Jobless Rate in U.S. Falls to 5.9% in September, Payrolls Jump
The U.S. jobless rate declined to a six-year low of 5.9 percent in September and employers in the U.S. added more workers than projected, signs of more vigor in the labor market that will help sustain faster economic growth.
The 248,000 gain in payrolls followed a 180,000 August increase that was bigger than previously estimated, the Labor Department reported in Washington. The median forecast of economists in a ForexSQ survey called for a 215,000 advance. The unemployment rate fell to the lowest level since July 2008 from 6.1 percent.
“We appear to be ending the third quarter on a solid note,” Sam Bullard, senior economist at Wells Fargo Securities LLC in Charlotte, North Carolina, said before the report. “This will continue the trend of gradual improvement we’ve been seeing so far since 2014. There’s greater traction in the U.S. economy right now.”
Sustained, elevated gains in hiring are needed to help bring about faster wage growth and put the expansion in a self-reinforcing cycle of more consumer spending and employment opportunities. Federal Reserve policy makers are trying to determine the extent of labor-market slack as the central bank approaches the end of asset purchases aimed at boosting growth.
Today’s report showed average hourly earnings were stagnant in September from a month earlier.
The stronger-than-expected increase in net hiring last month reflected a pickup at grocery stores, factories and restaurants.
Estimates in the ForexSQ survey of 100 economists ranged from gains of 155,000 to 265,000 after a previously reported 142,000 advance. Revisions to prior reports added 69,000 jobs from payrolls in the previous two months.
The unemployment rate, which is derived from a Labor Department survey of households, was projected to hold at 6.1 percent, according to the survey median.
The so-called participation rate, which measures the number of Americans employed or looking for a job as a share of the working-age population, decreased to 62.7 percent, the lowest since February 1978, from 62.8 percent a month before.
Employment at private service providers increased 207,000, while payrolls rose by 4,000 at factories.

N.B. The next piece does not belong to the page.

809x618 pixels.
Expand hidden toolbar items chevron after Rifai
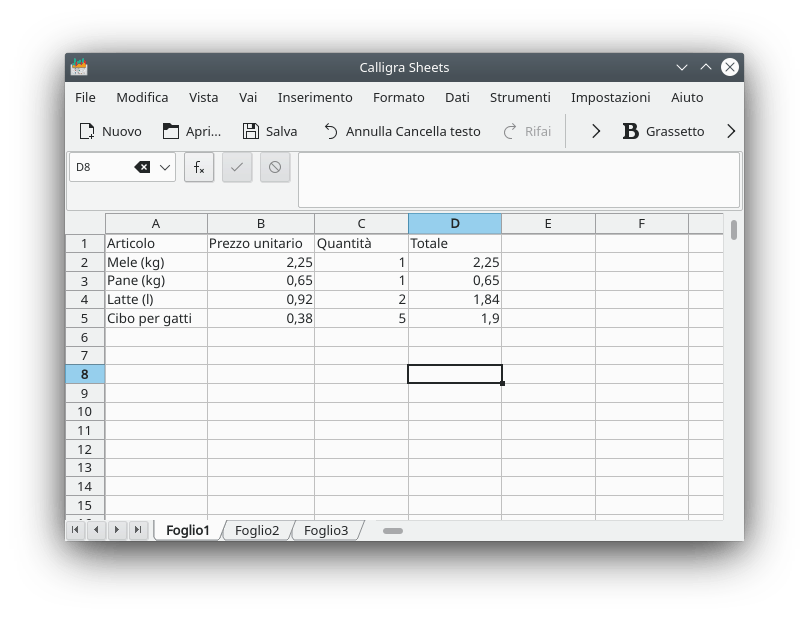click(596, 131)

Construction companies added 16,000 workers for a second month and retail employment grew by 35,300 last month.
Automakers boosted hiring by 3,300 in September after a 4,500 drop in August that may have reflected the timing of plant shutdowns to retool for the new model year.

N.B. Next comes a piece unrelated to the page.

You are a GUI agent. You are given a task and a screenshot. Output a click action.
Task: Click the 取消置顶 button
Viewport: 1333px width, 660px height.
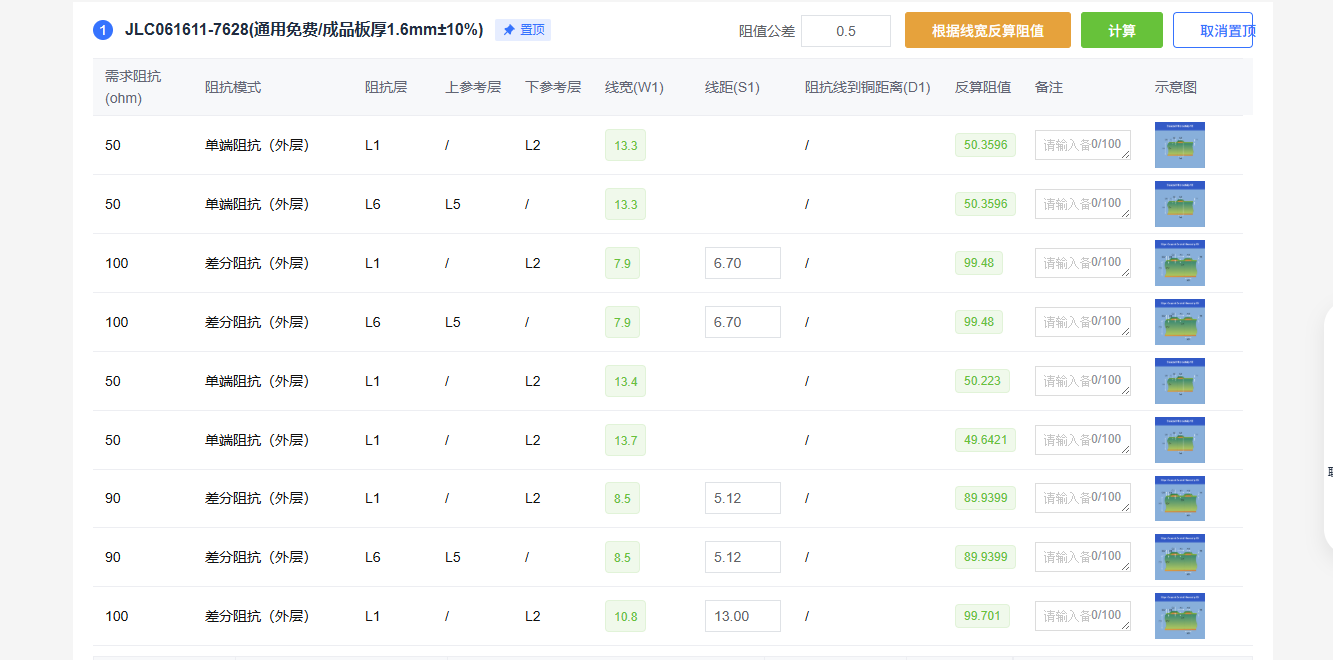(1213, 30)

Employment at food and beverage stores rebounded 19,500 after a decline in August, when workers walked off the job at a New England grocer.
Today’s employment report also showed average hourly earnings were unchanged in September and up 2 percent over the past 12 months.
The underemployment rate, a gauge that counts the unemployed, workers settling for part-time jobs, and people who have given up the search, fell to 11.8 percent in September from 12 percent a month earlier. The gauge has averaged 15.1 percent since the recession ended in June 2009.
While the unemployment is falling and more people are finding work, Fed policy makers are monitoring other figures, such as the underemployment rate and worker pay, to gauge the strength of the labor market.
Policy makers in September stuck to their pledge to keep interest rates near zero for a “considerable time” after the Fed stops buying assets. The Fed tapered monthly bond buying to $15 billion in their seventh consecutive $10 billion cut, staying on course to end the purchase program this month.
“There are still too many people who want jobs but cannot find them, too many who are working part time but would prefer full-time work,” Fed Chair Janet Yellen said during a Sept. 17 press conference in Washington after the central bank’s last policy meeting. That “significant underutilization of labor resources” is keeping lid on wages, she said.
Economists surveyed by ForexSQ from Sept. 5 to Sept. 10 forecast the U.S. economy will add 216,000 jobs a month on average this year. That compares with 2013’s average of 194,250 and 186,330 the previous year.
Norfolk Southern Corp. is among employers putting up help-wanted signs. Shipments have surged after a weather-related slowdown earlier this year, the Norfolk, Virginia-based railroad said.
Cars and trucks are another source of strength. Autos have sold at a 16 million annualized rate or faster in each of the last seven months, according to data from Ward’s Automotive Group.
Those stronger sales helped boost household purchases by 0.5 percent in August after little change a month earlier, the Commerce Department reported this week.
Household spending and a pickup in capital investment are keeping American assembly lines busy. Factories had their strongest quarter in more than three years, according to data this week from the Institute for Supply Management. While the group’s index dropped to 56.6 last month from 59 in August, its average over the past three months was the highest since early 2011.
“We’re seeing continued momentum from the incoming U.S. economic data,” Emily Kolinski Morris, chief economist at Ford Motor Co., said on an Oct. 1 sales call. “Favorable indicators include continued robust manufacturing activity, growth in investment spending, gradually improving employment conditions with modest income growth, and stabilizing and potential modest gains in housing.”
“While there are still shortcomings in the labor market, conditions have continued to improve gradually,” she said.